Pergerakan serangga dapat dipelajari dengan sejumlah teknik, seperti tags, mutilasi, pewarna, serbuk, isotop stabil, genetik, radioisotop, dan protein (Hagler dan Jackson 2001; Lavandero et al. 2004a,b). Metode yang digunakan harus mempertimbangkan beberapa hal, antara lain tidak berpengaruh pada serangga yang ditandai, murah, tahan lama, dan mudah untuk diterapkan. Setiap teknik penandaan serangga mungkin memiliki efek yang berbeda pada setiap serangga, oleh karena itu perlu dilakukan studi pendahuluan sebelum suatu teknik penandaan digunakan dalam studi pemencaran serangga (Hagler dan Jackson 2001).
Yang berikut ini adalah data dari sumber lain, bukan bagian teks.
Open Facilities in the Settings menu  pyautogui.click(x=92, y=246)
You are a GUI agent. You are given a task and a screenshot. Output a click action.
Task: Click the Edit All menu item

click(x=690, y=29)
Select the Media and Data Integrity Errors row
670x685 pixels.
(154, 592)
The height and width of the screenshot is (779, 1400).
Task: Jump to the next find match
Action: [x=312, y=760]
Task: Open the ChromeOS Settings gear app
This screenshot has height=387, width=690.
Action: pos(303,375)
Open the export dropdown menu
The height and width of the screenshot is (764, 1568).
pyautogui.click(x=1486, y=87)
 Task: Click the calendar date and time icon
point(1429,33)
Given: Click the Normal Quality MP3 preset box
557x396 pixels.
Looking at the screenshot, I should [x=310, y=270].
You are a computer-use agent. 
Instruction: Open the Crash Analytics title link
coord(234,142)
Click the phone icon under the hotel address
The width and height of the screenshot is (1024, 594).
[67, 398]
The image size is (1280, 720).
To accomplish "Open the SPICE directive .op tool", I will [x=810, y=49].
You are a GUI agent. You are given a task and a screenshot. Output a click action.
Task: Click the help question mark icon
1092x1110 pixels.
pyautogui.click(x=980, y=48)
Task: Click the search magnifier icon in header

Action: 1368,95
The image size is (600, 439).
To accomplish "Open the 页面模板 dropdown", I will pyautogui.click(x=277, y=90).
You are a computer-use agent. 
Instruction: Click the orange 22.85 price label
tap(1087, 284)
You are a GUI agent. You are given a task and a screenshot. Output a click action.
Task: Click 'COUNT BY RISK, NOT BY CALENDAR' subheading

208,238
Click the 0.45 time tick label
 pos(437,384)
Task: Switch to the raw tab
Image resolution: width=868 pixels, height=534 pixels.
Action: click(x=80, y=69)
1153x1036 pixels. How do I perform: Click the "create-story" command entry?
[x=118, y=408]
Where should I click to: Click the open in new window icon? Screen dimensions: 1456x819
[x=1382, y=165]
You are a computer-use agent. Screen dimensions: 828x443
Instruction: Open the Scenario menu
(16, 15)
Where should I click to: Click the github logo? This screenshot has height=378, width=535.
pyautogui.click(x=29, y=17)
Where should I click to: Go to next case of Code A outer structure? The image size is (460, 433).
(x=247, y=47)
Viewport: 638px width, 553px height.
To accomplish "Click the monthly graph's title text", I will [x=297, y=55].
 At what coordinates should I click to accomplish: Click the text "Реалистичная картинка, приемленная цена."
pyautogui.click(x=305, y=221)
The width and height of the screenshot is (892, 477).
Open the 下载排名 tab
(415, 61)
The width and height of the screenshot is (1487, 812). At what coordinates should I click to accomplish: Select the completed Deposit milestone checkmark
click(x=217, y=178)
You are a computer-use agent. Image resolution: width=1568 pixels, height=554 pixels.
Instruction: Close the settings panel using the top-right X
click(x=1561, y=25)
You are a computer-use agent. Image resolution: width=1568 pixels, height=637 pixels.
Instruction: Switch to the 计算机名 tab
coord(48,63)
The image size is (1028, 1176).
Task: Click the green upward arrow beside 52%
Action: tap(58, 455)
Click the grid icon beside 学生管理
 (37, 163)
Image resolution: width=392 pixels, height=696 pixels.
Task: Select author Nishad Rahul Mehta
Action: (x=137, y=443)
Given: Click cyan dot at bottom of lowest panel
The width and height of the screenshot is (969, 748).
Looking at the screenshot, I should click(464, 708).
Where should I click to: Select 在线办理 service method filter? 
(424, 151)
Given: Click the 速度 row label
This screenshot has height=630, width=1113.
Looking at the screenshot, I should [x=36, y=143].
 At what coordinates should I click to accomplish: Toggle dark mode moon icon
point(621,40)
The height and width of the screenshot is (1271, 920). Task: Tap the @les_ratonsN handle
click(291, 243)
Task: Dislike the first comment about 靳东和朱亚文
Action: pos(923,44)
Teknik radioisotop dapat digunakan sebagai penanda serangga karena radioistop dapat memancarkan sinar radioaktif. Radioisotop yang digunakan untuk penandaan serangga antara lain 3H. 32P, 14Ca, 45K, 35S, 59Fe dan 14C. Pemilihan jenis radioisotop yang akan digunakan untuk penandaan serangga berdasarkan beberapa pertimbangan, yaitu 1) sifat nuklir zat radioaktif, seperti umur paruh, jenis radiasi, dan energi yang dipancarkan. Umur paruh radioisotop sangat penting dalam

pemilihan jenis radioisotop yang akan digunakan dalam penelitian karena akan disesuaikan dengan umur serangga dan waktu percobaan; 2) sifat difusi zat radioaktif, yaitu sifat kemudahan terserap oleh tubuh serangga; dan 3) aspek ekologi, seperti habitat serangga, lama siklus hidup dan kemungkinan kontaminasi terhadap lingkungan (Southwood 1968). Radioisotop yang ideal digunakan untuk percobaan lapang adalah 32P. Radioisotop ini merupakan pemancar sinar beta kuat dengan energi 1.72 Mev sangat mudah dideteksi dengan semua alat deteksi radioisotop, misalnya GM counter, liquid scintillation counter. Unsur radioaktif 32P dapat bersatu dengan sel/jaringan sehingga tidak mudah hilang. Radioisotop tersebut memiliki waktu paruh selama 14.3 hari di alam, yang berarti dalam kurun waktu tersebut kandungan radioaktifitas akan menurun separuhnya (Sutrisno 2008). Radioisotop 32P telah digunakan untuk menandai lalat kedelai Ophiomyia phaseoli Tryon (Rahayu 1989), Trichogramma chilonis (Ishii) (Bhattacharyya dan Gautam 2008), dan nyamuk (Zhang et al. 2016).